- TASK TO CARRY OUT: Using the entries below, write out the line with "This screenshot has height=1116, width=1080.", the line with "Open Messages from the Dock", and every line in between, exactly as each is written.

─── SUPPLIED RECORDS

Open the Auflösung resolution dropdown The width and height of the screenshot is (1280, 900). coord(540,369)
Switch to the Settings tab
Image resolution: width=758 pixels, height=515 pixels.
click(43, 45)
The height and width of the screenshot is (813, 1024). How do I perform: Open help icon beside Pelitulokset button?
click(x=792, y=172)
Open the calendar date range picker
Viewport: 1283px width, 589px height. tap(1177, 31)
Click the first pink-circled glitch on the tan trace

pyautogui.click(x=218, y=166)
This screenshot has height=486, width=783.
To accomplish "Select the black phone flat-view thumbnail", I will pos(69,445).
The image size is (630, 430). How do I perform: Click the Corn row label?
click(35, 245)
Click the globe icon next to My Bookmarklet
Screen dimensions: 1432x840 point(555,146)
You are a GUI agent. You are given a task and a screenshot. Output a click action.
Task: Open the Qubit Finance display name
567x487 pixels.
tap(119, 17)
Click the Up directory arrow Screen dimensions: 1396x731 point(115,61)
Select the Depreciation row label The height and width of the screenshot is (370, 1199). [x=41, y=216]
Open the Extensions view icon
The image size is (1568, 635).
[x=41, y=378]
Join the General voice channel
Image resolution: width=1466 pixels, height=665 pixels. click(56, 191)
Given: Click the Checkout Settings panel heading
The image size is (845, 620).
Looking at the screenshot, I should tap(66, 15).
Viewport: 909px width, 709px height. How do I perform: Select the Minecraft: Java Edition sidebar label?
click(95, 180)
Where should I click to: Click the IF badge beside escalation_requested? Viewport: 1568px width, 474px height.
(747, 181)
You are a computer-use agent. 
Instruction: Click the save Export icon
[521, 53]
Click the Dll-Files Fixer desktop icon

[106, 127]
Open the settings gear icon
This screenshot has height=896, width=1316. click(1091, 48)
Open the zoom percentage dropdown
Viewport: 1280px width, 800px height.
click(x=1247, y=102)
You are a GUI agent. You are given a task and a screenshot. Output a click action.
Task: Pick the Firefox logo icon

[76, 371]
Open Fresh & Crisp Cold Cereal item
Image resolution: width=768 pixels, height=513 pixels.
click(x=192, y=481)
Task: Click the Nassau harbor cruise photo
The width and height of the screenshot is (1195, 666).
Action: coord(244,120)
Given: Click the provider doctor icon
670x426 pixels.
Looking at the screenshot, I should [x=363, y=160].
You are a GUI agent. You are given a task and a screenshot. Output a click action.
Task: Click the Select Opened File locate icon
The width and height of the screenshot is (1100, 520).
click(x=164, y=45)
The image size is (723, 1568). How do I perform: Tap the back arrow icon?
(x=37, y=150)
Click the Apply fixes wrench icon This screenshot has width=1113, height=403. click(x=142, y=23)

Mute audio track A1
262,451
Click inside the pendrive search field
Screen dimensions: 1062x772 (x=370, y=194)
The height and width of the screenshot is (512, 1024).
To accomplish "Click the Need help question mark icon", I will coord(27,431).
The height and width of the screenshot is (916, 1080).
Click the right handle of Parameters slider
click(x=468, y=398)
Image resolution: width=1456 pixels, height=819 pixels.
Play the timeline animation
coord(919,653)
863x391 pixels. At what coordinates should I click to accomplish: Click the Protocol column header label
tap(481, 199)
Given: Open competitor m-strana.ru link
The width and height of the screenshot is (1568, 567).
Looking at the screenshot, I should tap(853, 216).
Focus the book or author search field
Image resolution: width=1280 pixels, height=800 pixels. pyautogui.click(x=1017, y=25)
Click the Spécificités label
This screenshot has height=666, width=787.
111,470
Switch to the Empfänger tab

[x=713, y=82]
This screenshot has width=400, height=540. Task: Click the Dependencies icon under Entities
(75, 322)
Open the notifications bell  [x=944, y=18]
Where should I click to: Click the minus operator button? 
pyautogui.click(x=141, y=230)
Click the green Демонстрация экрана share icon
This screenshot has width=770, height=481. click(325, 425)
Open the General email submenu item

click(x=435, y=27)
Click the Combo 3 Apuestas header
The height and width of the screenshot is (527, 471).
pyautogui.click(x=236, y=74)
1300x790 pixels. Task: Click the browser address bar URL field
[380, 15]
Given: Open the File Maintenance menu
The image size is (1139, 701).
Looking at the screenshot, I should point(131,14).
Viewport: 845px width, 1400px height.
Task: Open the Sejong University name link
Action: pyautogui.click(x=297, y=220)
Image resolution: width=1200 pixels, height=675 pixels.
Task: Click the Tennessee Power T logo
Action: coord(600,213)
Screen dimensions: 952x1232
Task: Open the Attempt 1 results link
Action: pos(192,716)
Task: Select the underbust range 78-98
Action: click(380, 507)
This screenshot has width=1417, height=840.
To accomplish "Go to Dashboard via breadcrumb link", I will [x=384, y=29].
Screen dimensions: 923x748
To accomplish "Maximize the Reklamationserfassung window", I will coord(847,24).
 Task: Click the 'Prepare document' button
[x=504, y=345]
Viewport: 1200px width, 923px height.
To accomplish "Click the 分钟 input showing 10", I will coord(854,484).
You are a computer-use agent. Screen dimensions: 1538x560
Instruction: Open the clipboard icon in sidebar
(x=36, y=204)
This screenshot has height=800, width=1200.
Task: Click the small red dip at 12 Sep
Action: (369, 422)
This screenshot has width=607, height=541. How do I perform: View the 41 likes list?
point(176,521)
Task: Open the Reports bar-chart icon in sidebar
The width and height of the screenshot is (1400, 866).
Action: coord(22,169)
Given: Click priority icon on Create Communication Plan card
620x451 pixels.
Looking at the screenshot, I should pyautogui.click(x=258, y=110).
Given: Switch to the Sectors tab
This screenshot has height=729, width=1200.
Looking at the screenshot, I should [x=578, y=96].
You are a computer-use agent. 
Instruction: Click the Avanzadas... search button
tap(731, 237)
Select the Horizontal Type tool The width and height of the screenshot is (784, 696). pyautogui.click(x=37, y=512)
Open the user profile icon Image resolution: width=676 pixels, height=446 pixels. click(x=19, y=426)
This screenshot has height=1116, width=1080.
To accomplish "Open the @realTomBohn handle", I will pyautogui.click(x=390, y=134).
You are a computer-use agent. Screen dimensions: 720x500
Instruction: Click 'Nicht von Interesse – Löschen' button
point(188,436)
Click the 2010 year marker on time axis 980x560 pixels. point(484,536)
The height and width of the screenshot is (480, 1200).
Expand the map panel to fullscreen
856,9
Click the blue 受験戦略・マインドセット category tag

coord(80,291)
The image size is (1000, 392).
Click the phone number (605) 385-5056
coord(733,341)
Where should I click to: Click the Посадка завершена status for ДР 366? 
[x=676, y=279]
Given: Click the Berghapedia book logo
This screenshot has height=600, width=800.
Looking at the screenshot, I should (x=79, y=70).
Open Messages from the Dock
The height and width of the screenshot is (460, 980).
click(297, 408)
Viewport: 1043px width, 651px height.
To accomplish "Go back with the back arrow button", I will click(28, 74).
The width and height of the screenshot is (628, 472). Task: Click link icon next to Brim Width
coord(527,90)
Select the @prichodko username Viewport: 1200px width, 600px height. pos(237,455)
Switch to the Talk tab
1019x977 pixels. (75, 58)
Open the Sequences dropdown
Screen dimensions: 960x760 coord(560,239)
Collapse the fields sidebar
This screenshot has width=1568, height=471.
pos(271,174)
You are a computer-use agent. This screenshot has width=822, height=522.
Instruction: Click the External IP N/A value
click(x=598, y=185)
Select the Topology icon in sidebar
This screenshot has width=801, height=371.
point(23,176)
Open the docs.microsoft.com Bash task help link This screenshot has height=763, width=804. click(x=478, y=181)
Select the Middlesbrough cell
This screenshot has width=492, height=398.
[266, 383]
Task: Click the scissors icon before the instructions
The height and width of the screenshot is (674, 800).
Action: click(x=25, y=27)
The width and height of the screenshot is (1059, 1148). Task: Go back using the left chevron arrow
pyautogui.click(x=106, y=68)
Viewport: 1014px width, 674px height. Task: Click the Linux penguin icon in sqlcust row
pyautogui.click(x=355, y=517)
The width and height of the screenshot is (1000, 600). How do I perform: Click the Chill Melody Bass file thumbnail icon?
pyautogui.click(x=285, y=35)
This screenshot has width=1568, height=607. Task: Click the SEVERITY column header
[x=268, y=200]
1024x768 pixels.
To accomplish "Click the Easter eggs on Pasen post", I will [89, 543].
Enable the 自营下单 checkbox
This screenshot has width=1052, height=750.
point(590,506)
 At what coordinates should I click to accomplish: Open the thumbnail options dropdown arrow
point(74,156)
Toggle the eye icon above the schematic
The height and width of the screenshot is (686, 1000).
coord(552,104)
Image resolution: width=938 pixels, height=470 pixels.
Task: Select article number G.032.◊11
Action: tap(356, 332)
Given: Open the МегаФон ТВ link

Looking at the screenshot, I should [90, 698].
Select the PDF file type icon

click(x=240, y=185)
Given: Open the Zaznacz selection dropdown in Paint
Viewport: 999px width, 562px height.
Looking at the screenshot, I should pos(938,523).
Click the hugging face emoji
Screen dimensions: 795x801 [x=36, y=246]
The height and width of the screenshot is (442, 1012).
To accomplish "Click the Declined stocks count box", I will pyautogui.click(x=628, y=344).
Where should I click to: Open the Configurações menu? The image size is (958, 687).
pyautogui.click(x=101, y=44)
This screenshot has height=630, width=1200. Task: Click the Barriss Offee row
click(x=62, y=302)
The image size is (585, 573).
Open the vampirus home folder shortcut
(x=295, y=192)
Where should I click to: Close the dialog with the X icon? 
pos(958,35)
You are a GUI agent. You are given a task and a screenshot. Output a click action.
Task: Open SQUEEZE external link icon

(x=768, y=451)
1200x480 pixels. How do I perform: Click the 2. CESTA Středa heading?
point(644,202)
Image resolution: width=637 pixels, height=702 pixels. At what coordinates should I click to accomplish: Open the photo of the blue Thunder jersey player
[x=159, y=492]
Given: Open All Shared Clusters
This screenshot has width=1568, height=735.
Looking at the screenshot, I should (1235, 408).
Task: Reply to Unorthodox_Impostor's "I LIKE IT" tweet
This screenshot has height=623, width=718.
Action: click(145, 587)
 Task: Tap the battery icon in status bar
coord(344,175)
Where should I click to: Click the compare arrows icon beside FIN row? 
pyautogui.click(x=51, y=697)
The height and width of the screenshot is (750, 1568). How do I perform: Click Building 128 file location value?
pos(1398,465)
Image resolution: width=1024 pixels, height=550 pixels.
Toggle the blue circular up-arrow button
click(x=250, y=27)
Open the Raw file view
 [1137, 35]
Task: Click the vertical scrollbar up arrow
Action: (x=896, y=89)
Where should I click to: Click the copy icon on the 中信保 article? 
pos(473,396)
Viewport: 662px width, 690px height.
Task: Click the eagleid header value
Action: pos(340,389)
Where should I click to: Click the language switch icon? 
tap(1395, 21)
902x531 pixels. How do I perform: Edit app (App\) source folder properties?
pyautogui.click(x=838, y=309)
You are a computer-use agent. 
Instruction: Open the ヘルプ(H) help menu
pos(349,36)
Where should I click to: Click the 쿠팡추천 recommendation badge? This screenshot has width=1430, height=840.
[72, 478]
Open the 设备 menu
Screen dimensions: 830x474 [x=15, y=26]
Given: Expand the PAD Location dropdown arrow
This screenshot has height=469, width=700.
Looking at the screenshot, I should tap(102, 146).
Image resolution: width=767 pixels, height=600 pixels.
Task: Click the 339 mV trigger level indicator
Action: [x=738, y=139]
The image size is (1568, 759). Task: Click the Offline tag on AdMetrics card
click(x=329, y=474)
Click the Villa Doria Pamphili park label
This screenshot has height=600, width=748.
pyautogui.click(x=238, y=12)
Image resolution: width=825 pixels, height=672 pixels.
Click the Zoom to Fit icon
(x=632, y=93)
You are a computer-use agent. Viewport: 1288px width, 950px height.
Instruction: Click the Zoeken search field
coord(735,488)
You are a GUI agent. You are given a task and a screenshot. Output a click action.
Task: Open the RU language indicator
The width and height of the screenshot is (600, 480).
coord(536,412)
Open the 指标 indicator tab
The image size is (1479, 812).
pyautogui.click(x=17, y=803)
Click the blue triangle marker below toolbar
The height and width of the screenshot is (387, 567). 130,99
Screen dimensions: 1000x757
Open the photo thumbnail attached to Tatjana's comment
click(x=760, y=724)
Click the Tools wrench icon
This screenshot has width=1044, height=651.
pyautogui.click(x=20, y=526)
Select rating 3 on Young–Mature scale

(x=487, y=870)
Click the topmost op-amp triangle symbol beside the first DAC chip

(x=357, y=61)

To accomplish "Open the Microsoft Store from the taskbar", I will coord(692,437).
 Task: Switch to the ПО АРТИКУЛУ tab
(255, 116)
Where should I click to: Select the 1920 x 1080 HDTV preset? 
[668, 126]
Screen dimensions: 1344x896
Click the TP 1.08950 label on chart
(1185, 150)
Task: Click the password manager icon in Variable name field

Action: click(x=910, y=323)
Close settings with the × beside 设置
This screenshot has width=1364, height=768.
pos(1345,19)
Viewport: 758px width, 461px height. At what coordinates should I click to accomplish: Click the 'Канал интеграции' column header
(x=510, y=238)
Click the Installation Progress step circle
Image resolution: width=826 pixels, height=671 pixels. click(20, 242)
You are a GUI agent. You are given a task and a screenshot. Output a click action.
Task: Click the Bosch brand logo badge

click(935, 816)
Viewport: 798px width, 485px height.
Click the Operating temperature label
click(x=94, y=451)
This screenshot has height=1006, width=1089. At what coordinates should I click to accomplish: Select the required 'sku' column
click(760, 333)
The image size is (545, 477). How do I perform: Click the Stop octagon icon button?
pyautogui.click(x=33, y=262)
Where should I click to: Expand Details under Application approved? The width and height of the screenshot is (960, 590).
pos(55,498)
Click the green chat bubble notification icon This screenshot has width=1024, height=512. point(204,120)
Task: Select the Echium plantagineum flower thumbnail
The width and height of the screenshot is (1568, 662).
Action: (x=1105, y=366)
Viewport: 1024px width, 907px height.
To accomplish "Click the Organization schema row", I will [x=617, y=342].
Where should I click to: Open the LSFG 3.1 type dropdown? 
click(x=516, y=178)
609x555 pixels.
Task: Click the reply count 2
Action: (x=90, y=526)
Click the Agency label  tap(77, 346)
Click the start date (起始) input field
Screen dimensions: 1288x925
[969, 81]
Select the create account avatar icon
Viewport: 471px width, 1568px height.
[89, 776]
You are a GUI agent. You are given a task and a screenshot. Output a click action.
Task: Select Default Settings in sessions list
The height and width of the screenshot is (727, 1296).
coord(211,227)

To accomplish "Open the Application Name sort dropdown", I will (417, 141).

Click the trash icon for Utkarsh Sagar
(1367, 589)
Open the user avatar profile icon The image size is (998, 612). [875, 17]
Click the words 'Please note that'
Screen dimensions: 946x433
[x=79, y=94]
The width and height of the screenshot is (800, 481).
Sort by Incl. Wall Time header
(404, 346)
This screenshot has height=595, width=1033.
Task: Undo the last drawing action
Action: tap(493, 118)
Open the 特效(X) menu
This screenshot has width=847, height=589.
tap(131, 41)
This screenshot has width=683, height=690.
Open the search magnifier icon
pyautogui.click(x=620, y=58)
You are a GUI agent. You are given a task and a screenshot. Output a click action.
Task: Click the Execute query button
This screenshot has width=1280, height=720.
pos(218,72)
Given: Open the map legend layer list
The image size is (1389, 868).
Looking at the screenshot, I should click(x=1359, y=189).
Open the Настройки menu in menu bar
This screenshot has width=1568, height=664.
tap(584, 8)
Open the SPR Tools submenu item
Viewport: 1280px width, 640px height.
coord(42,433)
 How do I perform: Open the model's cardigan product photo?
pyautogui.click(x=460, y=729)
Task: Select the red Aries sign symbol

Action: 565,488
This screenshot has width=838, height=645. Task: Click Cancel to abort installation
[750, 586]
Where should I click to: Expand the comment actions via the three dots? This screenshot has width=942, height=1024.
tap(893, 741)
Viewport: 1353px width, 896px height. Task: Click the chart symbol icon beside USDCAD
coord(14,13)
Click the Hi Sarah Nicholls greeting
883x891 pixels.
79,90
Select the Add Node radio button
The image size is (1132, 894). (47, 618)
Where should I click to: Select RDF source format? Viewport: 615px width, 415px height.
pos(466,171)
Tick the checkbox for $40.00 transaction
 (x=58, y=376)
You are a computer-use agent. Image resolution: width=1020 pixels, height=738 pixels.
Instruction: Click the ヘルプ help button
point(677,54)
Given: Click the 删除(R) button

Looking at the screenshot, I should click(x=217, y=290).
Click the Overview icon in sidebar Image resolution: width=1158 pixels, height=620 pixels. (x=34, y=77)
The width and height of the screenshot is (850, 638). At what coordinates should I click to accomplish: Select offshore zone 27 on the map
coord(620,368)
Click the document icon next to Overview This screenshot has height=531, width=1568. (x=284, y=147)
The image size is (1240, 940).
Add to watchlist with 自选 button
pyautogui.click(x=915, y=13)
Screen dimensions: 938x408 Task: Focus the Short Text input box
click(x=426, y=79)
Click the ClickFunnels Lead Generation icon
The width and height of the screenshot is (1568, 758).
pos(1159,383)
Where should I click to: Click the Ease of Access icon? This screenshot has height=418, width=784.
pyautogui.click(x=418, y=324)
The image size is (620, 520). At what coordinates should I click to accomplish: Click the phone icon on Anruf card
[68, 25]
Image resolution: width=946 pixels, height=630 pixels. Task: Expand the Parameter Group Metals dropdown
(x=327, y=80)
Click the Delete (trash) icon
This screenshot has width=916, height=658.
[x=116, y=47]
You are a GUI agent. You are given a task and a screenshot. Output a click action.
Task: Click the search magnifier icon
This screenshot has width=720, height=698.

──────

- ANSWER TO THE EXERCISE:
This screenshot has height=1116, width=1080.
To accomplish "Open the @realTomBohn handle", I will pyautogui.click(x=390, y=134).
You are a computer-use agent. Screen dimensions: 720x500
Instruction: Click 'Nicht von Interesse – Löschen' button
point(188,436)
Click the 2010 year marker on time axis 980x560 pixels. point(484,536)
The height and width of the screenshot is (480, 1200).
Expand the map panel to fullscreen
856,9
Click the blue 受験戦略・マインドセット category tag

coord(80,291)
The image size is (1000, 392).
Click the phone number (605) 385-5056
coord(733,341)
Where should I click to: Click the Посадка завершена status for ДР 366? 
[x=676, y=279]
Given: Click the Berghapedia book logo
This screenshot has height=600, width=800.
Looking at the screenshot, I should (x=79, y=70).
Open Messages from the Dock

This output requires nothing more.